Please copy out the items below, swapping each "computer-use agent" for "desktop agent" and leaving everything else untouched.

═════ Supplied entries ═════

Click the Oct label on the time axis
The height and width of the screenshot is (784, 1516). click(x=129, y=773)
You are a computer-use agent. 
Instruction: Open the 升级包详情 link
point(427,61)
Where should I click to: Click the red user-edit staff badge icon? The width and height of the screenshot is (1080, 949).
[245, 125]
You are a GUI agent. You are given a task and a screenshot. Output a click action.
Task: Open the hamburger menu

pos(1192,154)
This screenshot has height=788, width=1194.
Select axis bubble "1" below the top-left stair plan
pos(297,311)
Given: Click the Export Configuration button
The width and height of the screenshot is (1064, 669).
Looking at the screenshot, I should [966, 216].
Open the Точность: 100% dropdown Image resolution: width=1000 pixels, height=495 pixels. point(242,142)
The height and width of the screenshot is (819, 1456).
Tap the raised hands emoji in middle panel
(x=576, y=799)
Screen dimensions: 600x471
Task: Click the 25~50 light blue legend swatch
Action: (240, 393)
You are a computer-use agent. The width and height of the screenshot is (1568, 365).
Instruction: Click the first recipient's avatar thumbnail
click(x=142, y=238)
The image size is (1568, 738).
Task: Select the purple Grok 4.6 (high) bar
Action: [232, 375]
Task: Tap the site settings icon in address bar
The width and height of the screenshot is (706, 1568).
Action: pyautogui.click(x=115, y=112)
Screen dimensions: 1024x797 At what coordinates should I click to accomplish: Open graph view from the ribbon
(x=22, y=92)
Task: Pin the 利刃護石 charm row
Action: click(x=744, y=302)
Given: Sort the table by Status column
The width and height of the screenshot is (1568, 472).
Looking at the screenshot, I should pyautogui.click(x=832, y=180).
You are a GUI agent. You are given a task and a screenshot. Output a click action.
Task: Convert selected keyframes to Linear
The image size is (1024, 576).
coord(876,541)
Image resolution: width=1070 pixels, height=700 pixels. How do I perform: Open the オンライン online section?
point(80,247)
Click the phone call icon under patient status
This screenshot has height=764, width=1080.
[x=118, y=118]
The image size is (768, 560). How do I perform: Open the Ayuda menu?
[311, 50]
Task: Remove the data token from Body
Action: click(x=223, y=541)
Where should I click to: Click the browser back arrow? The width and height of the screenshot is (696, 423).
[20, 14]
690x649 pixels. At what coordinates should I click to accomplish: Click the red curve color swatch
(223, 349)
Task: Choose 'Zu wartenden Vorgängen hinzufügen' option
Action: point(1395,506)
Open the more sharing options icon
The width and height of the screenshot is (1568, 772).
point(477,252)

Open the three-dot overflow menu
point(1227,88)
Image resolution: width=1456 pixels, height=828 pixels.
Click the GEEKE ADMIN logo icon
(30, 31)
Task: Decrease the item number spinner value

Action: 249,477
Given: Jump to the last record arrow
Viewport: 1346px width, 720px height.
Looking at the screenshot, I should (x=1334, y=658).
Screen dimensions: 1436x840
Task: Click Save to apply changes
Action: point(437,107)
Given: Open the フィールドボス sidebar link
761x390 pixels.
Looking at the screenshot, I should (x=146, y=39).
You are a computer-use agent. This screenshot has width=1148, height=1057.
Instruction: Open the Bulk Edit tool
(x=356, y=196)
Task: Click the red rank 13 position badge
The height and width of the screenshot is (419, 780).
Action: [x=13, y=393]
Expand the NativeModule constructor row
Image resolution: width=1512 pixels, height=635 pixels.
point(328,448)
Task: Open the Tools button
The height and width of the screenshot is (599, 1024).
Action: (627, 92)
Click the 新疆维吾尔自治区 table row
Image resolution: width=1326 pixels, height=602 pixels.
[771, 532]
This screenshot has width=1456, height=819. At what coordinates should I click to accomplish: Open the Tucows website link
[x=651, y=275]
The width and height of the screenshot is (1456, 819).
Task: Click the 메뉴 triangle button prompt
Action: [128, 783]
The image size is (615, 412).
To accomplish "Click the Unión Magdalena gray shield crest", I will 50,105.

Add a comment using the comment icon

═════

#### Full solution
Click the Oct label on the time axis
The height and width of the screenshot is (784, 1516). click(x=129, y=773)
You are a desktop agent. 
Instruction: Open the 升级包详情 link
point(427,61)
Where should I click to: Click the red user-edit staff badge icon? The width and height of the screenshot is (1080, 949).
[245, 125]
You are a GUI agent. You are given a task and a screenshot. Output a click action.
Task: Open the hamburger menu

pos(1192,154)
This screenshot has height=788, width=1194.
Select axis bubble "1" below the top-left stair plan
pos(297,311)
Given: Click the Export Configuration button
The width and height of the screenshot is (1064, 669).
Looking at the screenshot, I should [966, 216].
Open the Точность: 100% dropdown Image resolution: width=1000 pixels, height=495 pixels. point(242,142)
The height and width of the screenshot is (819, 1456).
Tap the raised hands emoji in middle panel
(x=576, y=799)
Screen dimensions: 600x471
Task: Click the 25~50 light blue legend swatch
Action: (240, 393)
You are a desktop agent. The width and height of the screenshot is (1568, 365).
Instruction: Click the first recipient's avatar thumbnail
click(x=142, y=238)
The image size is (1568, 738).
Task: Select the purple Grok 4.6 (high) bar
Action: [232, 375]
Task: Tap the site settings icon in address bar
The width and height of the screenshot is (706, 1568).
Action: pyautogui.click(x=115, y=112)
Screen dimensions: 1024x797 At what coordinates should I click to accomplish: Open graph view from the ribbon
(x=22, y=92)
Task: Pin the 利刃護石 charm row
Action: click(x=744, y=302)
Given: Sort the table by Status column
The width and height of the screenshot is (1568, 472).
Looking at the screenshot, I should pyautogui.click(x=832, y=180).
You are a GUI agent. You are given a task and a screenshot. Output a click action.
Task: Convert selected keyframes to Linear
The image size is (1024, 576).
coord(876,541)
Image resolution: width=1070 pixels, height=700 pixels. How do I perform: Open the オンライン online section?
point(80,247)
Click the phone call icon under patient status
This screenshot has height=764, width=1080.
[x=118, y=118]
The image size is (768, 560). How do I perform: Open the Ayuda menu?
[311, 50]
Task: Remove the data token from Body
Action: click(x=223, y=541)
Where should I click to: Click the browser back arrow? The width and height of the screenshot is (696, 423).
[20, 14]
690x649 pixels. At what coordinates should I click to accomplish: Click the red curve color swatch
(223, 349)
Task: Choose 'Zu wartenden Vorgängen hinzufügen' option
Action: point(1395,506)
Open the more sharing options icon
The width and height of the screenshot is (1568, 772).
point(477,252)

Open the three-dot overflow menu
point(1227,88)
Image resolution: width=1456 pixels, height=828 pixels.
Click the GEEKE ADMIN logo icon
(30, 31)
Task: Decrease the item number spinner value

Action: 249,477
Given: Jump to the last record arrow
Viewport: 1346px width, 720px height.
Looking at the screenshot, I should (x=1334, y=658).
Screen dimensions: 1436x840
Task: Click Save to apply changes
Action: point(437,107)
Given: Open the フィールドボス sidebar link
761x390 pixels.
Looking at the screenshot, I should (x=146, y=39).
You are a desktop agent. This screenshot has width=1148, height=1057.
Instruction: Open the Bulk Edit tool
(x=356, y=196)
Task: Click the red rank 13 position badge
The height and width of the screenshot is (419, 780).
Action: [x=13, y=393]
Expand the NativeModule constructor row
Image resolution: width=1512 pixels, height=635 pixels.
point(328,448)
Task: Open the Tools button
The height and width of the screenshot is (599, 1024).
Action: (627, 92)
Click the 新疆维吾尔自治区 table row
Image resolution: width=1326 pixels, height=602 pixels.
[771, 532]
This screenshot has width=1456, height=819. At what coordinates should I click to accomplish: Open the Tucows website link
[x=651, y=275]
The width and height of the screenshot is (1456, 819).
Task: Click the 메뉴 triangle button prompt
Action: [128, 783]
The image size is (615, 412).
To accomplish "Click the Unión Magdalena gray shield crest", I will 50,105.

Add a comment using the comment icon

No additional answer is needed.